Using Azure Multi Factor Authentication with Always on VPN

Although one of the main selling points of Always on VPN is a seamless user experience, for additional security organisations may wish to employ integration with some additional factor, such as a prompt on a phone authentication app before a connection is completed.

When connecting via a user tunnel, VPN connection requests are passed to a Network Policy Server for authorization. Typically a user requires the following to successfully connect:

  • A username and password to log on to the device
  • A valid internal user certificate; NPS will check for the presence of the user certificate on the device.
  • If configured in the NPS policy, also a membership of an AD access group.

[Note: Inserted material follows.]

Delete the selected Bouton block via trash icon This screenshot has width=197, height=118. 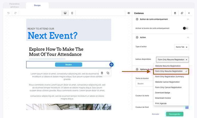[102, 73]
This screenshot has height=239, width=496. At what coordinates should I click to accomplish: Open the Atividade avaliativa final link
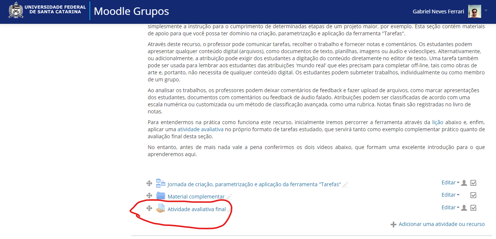pyautogui.click(x=196, y=209)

The use of certificates for connections is a good step e.g. if an attacker had all the VPN profile connection details and a username and password they would still need a user certificate belonging to the user, and certificate chain of trust deployed to their machine from the internal certificate authority to be able to connect.

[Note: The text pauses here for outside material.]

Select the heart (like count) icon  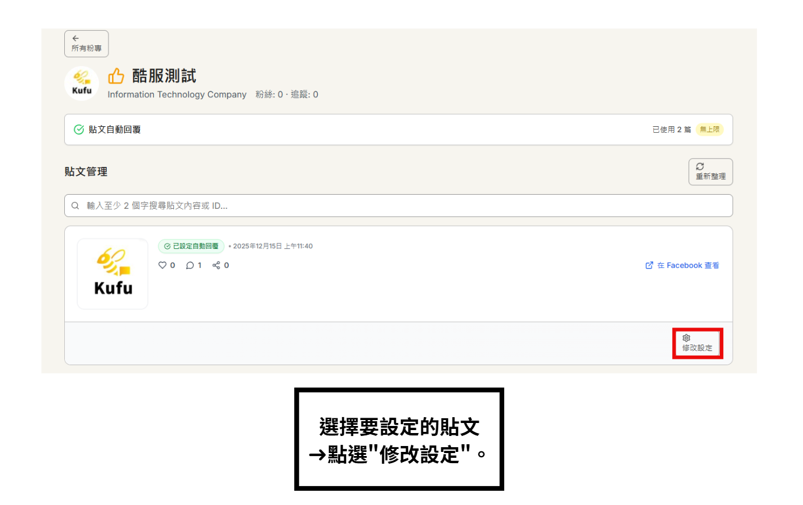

But there is still a risk that if an attacker had possession of the device holding the user certificate and the users logon credentials (how many of us have seen a post it note stuck to the laptop!) they would be able to connect to the VPN, and be on to the corporate network.

Azure Multi Factor Authentication can be used as an additional factor in the authentication flow to help mitigate such situations, and works well. This is achieved by installing an Azure MFA extension on the NPS servers performing VPN authentication. A high level overview of the requirements:

Azure:

  • An Azure subscription and administrative access to it.
  • Assuming a hybrid configuration, any user using Azure MFA for Always on VPN connections needs to be synced to Azure Active Directory.
  • Azure MFA enabled and licensed for the VPN users (at the time of writing Microsoft state: The NPS Extension for Azure MFA is available to customers with licenses for Azure Multi-Factor Authentication (included with Azure AD Premium, EMS, or an MFA stand-alone license). Consumption-based licenses for Azure MFA such as per user or per authentication licenses are not compatible with the NPS extension.)
  • Visibility of the Azure Active Directory “Directory ID” for configuration of the NPS extension

NPS Server

  • Technically the minimum spec to install the NPS extension is Windows 2008 R2, although now out of extended support so we will say minimum 2012 R2 or later, ideally the latest version of Windows Server due to the security and lifecycle benefits it brings.
  • Up to date Visual C++ packages and Azure AD modules on the NPS server for the extension.
  • Turned off IE enhanced security settings on the server to allow the Azure AD sign on to appear during the extension install.
  • NPS server access via port 80 and 443 to specific Microsoft URLs for communication.
  • Rights to run a PowerShell configuration script as part of the extension configuration on the NPS server (which will prompt for the directory ID).
  • Consider the type of Authentication being used on the VPN, if EAP as per the Microsoft guidance this supports mobile app and phone call verification only.

User

  • A user account in Azure AD previously licensed and set up for using Azure MFA.
  • A device for receiving authentication requests e.g. app verification prompts on mobile phone previously configured.

Some caution is required  – when installing the NPS extension on an NPS server, from that point onwards NPS will require all authentication requests going through it to use MFA , so it should be installed on dedicated NPS servers. Also, if you have more than one NPS server servicing VPN connections the MFA extension needs to be installed on all of them.

Having verified my pre-requisites and installed the Azure MFA NPS extension I can attempt a VPN connection.

When my VPN s connecting I get a prompt on my phone:

I can also at the same time see in the NPS server logs I was authenticated via the NPS extension on my NPS server:

And I can see in Azure (Security > Multi Factor Authentication-  Activity Report) my MFA logons via radius and phone app:

In summary Azure MFA is definitely worth considering to provide additional security –  The advantages here if your users are synced to AAD, licensed and set up for Azure MFA on their phones already, then the NPS extension configuration can be done to add an extra factor in to the mix.